» **What you are asked to do**: Copy every line below without changing anything.
** start Source records **
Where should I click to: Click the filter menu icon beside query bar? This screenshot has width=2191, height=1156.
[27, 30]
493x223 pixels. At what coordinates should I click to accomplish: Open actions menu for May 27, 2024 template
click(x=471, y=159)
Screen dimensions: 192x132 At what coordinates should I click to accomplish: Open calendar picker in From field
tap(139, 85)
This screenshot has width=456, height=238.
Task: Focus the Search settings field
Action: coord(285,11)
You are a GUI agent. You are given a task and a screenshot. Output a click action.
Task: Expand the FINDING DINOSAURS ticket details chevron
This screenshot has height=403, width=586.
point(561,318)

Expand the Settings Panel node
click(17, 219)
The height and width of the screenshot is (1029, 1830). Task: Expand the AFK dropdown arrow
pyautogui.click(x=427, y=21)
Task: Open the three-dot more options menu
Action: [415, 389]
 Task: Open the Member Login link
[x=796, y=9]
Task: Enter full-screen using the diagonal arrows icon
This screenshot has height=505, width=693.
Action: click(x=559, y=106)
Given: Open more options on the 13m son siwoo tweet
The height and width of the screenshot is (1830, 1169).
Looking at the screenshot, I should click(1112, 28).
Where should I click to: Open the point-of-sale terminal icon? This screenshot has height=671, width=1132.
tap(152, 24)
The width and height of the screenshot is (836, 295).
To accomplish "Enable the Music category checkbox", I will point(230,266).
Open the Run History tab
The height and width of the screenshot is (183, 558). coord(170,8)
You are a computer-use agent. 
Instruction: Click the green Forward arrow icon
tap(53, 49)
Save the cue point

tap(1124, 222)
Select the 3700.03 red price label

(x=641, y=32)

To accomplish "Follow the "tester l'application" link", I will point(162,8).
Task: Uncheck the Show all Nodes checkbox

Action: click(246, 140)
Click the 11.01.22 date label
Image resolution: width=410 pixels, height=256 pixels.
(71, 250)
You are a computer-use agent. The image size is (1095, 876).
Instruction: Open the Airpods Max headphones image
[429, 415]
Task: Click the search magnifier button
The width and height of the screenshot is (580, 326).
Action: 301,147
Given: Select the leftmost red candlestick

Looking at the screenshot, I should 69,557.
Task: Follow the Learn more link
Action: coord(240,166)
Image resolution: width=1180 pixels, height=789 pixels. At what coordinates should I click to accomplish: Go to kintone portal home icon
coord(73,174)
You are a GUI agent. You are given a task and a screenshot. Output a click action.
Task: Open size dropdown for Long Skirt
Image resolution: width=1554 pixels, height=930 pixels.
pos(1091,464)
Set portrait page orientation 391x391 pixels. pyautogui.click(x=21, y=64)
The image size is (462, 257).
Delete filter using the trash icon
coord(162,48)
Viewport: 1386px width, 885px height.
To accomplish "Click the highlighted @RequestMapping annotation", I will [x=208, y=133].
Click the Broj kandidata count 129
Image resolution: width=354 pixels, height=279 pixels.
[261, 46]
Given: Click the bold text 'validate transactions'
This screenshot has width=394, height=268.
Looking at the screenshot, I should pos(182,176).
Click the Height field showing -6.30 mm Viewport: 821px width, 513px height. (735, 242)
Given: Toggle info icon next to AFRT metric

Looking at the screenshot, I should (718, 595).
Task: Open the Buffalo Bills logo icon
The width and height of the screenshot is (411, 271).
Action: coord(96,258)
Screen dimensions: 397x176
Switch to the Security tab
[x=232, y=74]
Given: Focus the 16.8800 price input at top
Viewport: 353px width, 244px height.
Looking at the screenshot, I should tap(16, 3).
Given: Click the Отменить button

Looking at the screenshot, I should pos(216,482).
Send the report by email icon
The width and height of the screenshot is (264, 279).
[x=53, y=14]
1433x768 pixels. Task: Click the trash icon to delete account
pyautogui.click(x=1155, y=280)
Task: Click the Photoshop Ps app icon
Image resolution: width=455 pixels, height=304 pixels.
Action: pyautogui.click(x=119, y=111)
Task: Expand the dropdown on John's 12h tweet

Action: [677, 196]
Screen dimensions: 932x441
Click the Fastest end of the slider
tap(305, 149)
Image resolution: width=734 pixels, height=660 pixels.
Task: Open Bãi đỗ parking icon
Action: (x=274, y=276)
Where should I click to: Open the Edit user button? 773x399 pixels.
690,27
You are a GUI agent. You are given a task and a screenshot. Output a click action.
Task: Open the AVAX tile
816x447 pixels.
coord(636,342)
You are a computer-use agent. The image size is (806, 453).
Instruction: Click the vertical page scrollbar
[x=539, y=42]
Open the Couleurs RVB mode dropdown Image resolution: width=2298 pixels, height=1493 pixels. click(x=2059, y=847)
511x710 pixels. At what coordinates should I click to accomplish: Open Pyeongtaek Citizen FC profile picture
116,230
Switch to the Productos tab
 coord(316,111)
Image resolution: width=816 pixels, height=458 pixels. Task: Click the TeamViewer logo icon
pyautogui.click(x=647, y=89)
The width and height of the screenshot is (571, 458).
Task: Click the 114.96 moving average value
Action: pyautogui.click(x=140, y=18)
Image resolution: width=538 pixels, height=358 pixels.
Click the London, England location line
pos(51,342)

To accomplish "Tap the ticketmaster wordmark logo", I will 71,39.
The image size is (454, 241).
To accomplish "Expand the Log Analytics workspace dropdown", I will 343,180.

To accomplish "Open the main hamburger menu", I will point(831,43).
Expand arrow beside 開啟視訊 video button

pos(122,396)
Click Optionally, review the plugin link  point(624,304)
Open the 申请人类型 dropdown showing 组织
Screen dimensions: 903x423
** end Source records **
» **Task output**:
Where should I click to: Click the filter menu icon beside query bar? This screenshot has width=2191, height=1156.
[27, 30]
493x223 pixels. At what coordinates should I click to accomplish: Open actions menu for May 27, 2024 template
click(x=471, y=159)
Screen dimensions: 192x132 At what coordinates should I click to accomplish: Open calendar picker in From field
tap(139, 85)
This screenshot has width=456, height=238.
Task: Focus the Search settings field
Action: coord(285,11)
You are a GUI agent. You are given a task and a screenshot. Output a click action.
Task: Expand the FINDING DINOSAURS ticket details chevron
This screenshot has height=403, width=586.
point(561,318)

Expand the Settings Panel node
click(17, 219)
The height and width of the screenshot is (1029, 1830). Task: Expand the AFK dropdown arrow
pyautogui.click(x=427, y=21)
Task: Open the three-dot more options menu
Action: [415, 389]
 Task: Open the Member Login link
[x=796, y=9]
Task: Enter full-screen using the diagonal arrows icon
This screenshot has height=505, width=693.
Action: click(x=559, y=106)
Given: Open more options on the 13m son siwoo tweet
The height and width of the screenshot is (1830, 1169).
Looking at the screenshot, I should click(1112, 28).
Where should I click to: Open the point-of-sale terminal icon? This screenshot has height=671, width=1132.
tap(152, 24)
The width and height of the screenshot is (836, 295).
To accomplish "Enable the Music category checkbox", I will point(230,266).
Open the Run History tab
The height and width of the screenshot is (183, 558). coord(170,8)
You are a computer-use agent. 
Instruction: Click the green Forward arrow icon
tap(53, 49)
Save the cue point

tap(1124, 222)
Select the 3700.03 red price label

(x=641, y=32)

To accomplish "Follow the "tester l'application" link", I will point(162,8).
Task: Uncheck the Show all Nodes checkbox

Action: click(246, 140)
Click the 11.01.22 date label
Image resolution: width=410 pixels, height=256 pixels.
(71, 250)
You are a computer-use agent. The image size is (1095, 876).
Instruction: Open the Airpods Max headphones image
[429, 415]
Task: Click the search magnifier button
The width and height of the screenshot is (580, 326).
Action: 301,147
Given: Select the leftmost red candlestick

Looking at the screenshot, I should 69,557.
Task: Follow the Learn more link
Action: coord(240,166)
Image resolution: width=1180 pixels, height=789 pixels. At what coordinates should I click to accomplish: Go to kintone portal home icon
coord(73,174)
You are a GUI agent. You are given a task and a screenshot. Output a click action.
Task: Open size dropdown for Long Skirt
Image resolution: width=1554 pixels, height=930 pixels.
pos(1091,464)
Set portrait page orientation 391x391 pixels. pyautogui.click(x=21, y=64)
The image size is (462, 257).
Delete filter using the trash icon
coord(162,48)
Viewport: 1386px width, 885px height.
To accomplish "Click the highlighted @RequestMapping annotation", I will [x=208, y=133].
Click the Broj kandidata count 129
Image resolution: width=354 pixels, height=279 pixels.
[261, 46]
Given: Click the bold text 'validate transactions'
This screenshot has width=394, height=268.
Looking at the screenshot, I should pos(182,176).
Click the Height field showing -6.30 mm Viewport: 821px width, 513px height. (735, 242)
Given: Toggle info icon next to AFRT metric

Looking at the screenshot, I should (718, 595).
Task: Open the Buffalo Bills logo icon
The width and height of the screenshot is (411, 271).
Action: coord(96,258)
Screen dimensions: 397x176
Switch to the Security tab
[x=232, y=74]
Given: Focus the 16.8800 price input at top
Viewport: 353px width, 244px height.
Looking at the screenshot, I should tap(16, 3).
Given: Click the Отменить button

Looking at the screenshot, I should pos(216,482).
Send the report by email icon
The width and height of the screenshot is (264, 279).
[x=53, y=14]
1433x768 pixels. Task: Click the trash icon to delete account
pyautogui.click(x=1155, y=280)
Task: Click the Photoshop Ps app icon
Image resolution: width=455 pixels, height=304 pixels.
Action: pyautogui.click(x=119, y=111)
Task: Expand the dropdown on John's 12h tweet

Action: [677, 196]
Screen dimensions: 932x441
Click the Fastest end of the slider
tap(305, 149)
Image resolution: width=734 pixels, height=660 pixels.
Task: Open Bãi đỗ parking icon
Action: (x=274, y=276)
Where should I click to: Open the Edit user button? 773x399 pixels.
690,27
You are a GUI agent. You are given a task and a screenshot. Output a click action.
Task: Open the AVAX tile
816x447 pixels.
coord(636,342)
You are a computer-use agent. The image size is (806, 453).
Instruction: Click the vertical page scrollbar
[x=539, y=42]
Open the Couleurs RVB mode dropdown Image resolution: width=2298 pixels, height=1493 pixels. click(x=2059, y=847)
511x710 pixels. At what coordinates should I click to accomplish: Open Pyeongtaek Citizen FC profile picture
116,230
Switch to the Productos tab
 coord(316,111)
Image resolution: width=816 pixels, height=458 pixels. Task: Click the TeamViewer logo icon
pyautogui.click(x=647, y=89)
The width and height of the screenshot is (571, 458).
Task: Click the 114.96 moving average value
Action: pyautogui.click(x=140, y=18)
Image resolution: width=538 pixels, height=358 pixels.
Click the London, England location line
pos(51,342)

To accomplish "Tap the ticketmaster wordmark logo", I will 71,39.
The image size is (454, 241).
To accomplish "Expand the Log Analytics workspace dropdown", I will 343,180.

To accomplish "Open the main hamburger menu", I will point(831,43).
Expand arrow beside 開啟視訊 video button

pos(122,396)
Click Optionally, review the plugin link  point(624,304)
Open the 申请人类型 dropdown showing 组织
Screen dimensions: 903x423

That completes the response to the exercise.